Later on Monday, Scottish First Minister Alex Salmond and former chancellor of the Exchequer for the United Kingdom Alistair Darling – leaders of the “yes” and “no” campaigns for Scottish independence, respectively – will hold their second televised debate in the run-up to September’s vote on the matter.

Current polls show most favour to Darling’s position. On Tuesday, Russian President Vladimir Putin and his counterparts from Belarus and Kazakhstan – the three members of the nascent Eurasian Economic Union – will begin trade talks with Ukrainian President Petro Poroshenko and representatives of the European Union in Minsk.  

Speaking to ARD television on Sunday, German Chancellor Angela Merkel warned that the first face-to-face meeting between Putin and Porshenko since the latter took office, “certainly won’t result in a breakthrough”. Nevertheless, the talks will be closely watched for any signs of progress on ending the on-going fighting in eastern Ukraine.  

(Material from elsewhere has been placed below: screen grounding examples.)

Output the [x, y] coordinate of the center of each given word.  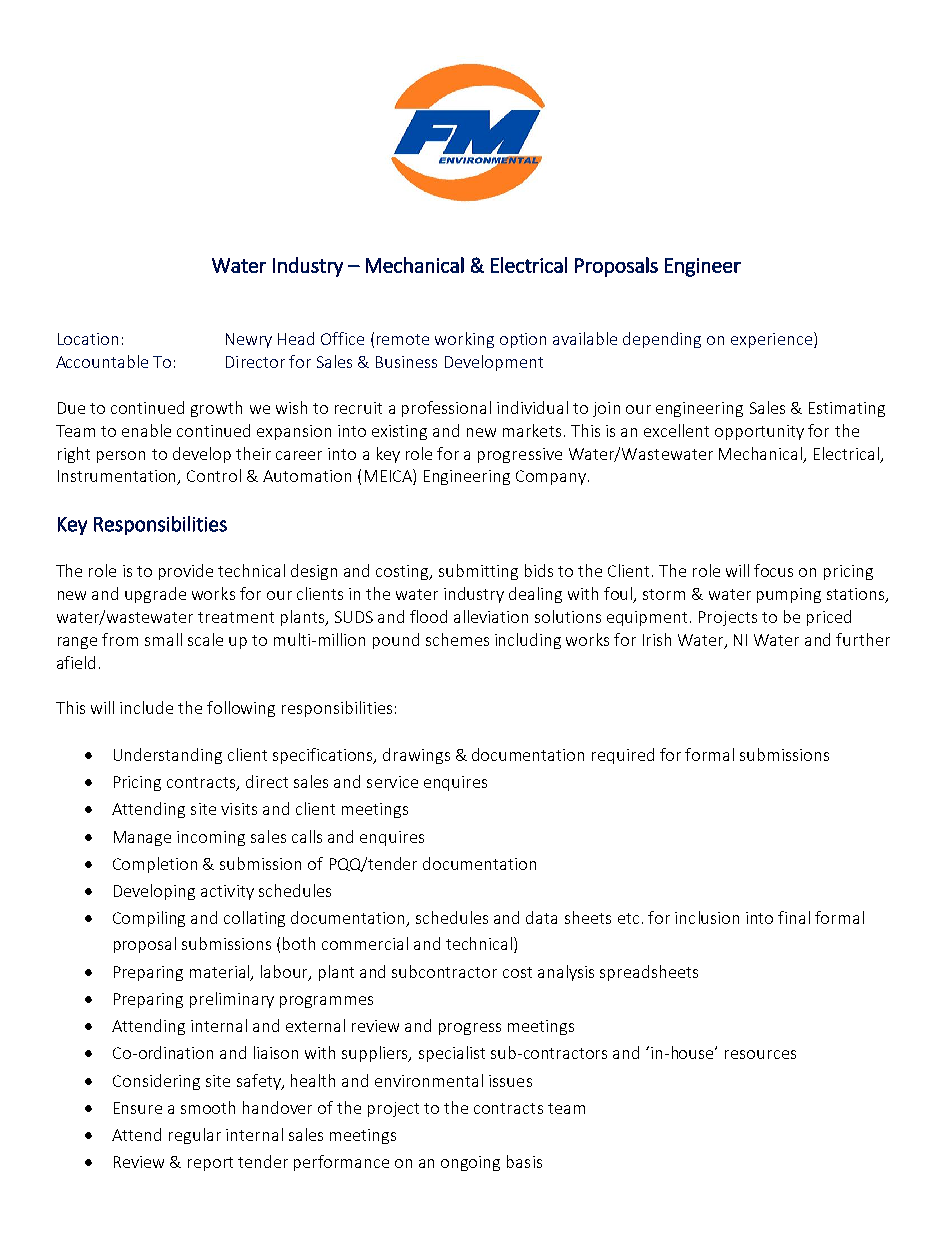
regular [195, 1136]
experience [771, 340]
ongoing [470, 1163]
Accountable [102, 361]
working [464, 340]
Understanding [168, 756]
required [623, 756]
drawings [416, 756]
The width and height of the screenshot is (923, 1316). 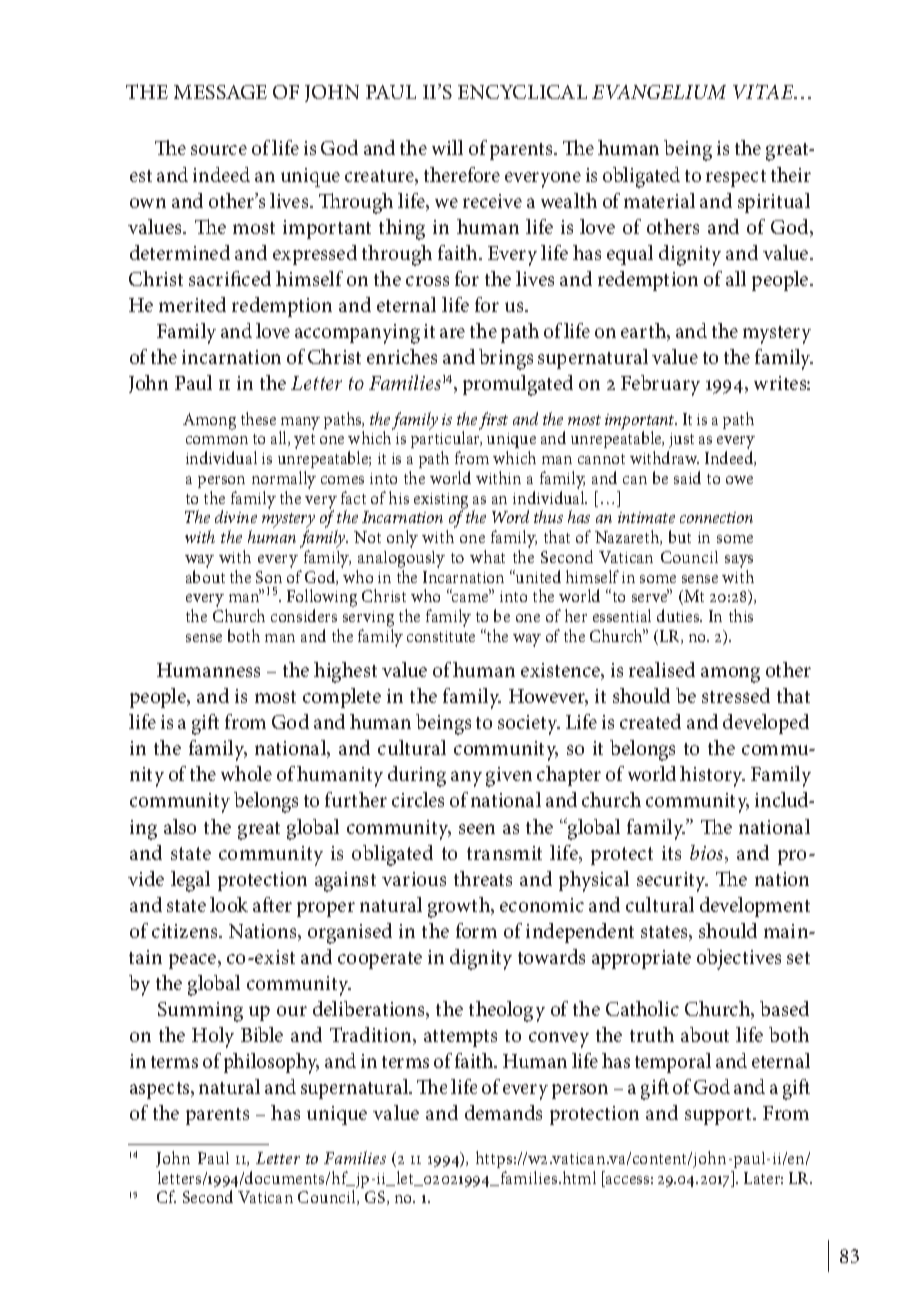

On Friday, attention will shift to the eurozone’s latest inflation data. Economists expect inflation to have fallen further – likely to 0.3% growth from a year earlier in August from 0.4% reported in July – putting additional pressure on the European Central Bank to do something to stimulate Europe’s moribund economy.  

Asia
Agricultural Bank of China – China’s third largest lender – will report half year results on Tuesday. Earnings from the country’s largest lender – Industrial and Commercial Bank of China – will follow on Thursday. Both releases will be scrutinised for any rise in non-performing loans.  

On Friday, attention will shift to Japan’s monthly data dump. Officials in Tokyo will release consumer inflation, household spending, retail sales, industrial production and housing starts data for July. Economists surveyed by Market News International expect July’s national core consumer price index (CPI) to have climbed 3.3% from year earlier, its 14th consecutive year on year rise. 

Excluding the effect of April’s consumption tax hike, the rate of growth is estimated at 1.3%. Household spending likely fell 3% from a year earlier in July, marking a fourth consecutive month of declining spending. Retail sales will likely show a 0.1% year-on-year drop. The pace of decline in both measures, however, shows signs of easing as the effects of the April tax hike dissipate. Industrial production probably rose 1% from June to July. If confirmed, this would mark the first increase in output in two months. 

July housing starts probably fell 10.2%, year-on-year, to a seasonally adjusted annualised rate of 878 000 units from 883 000 in June.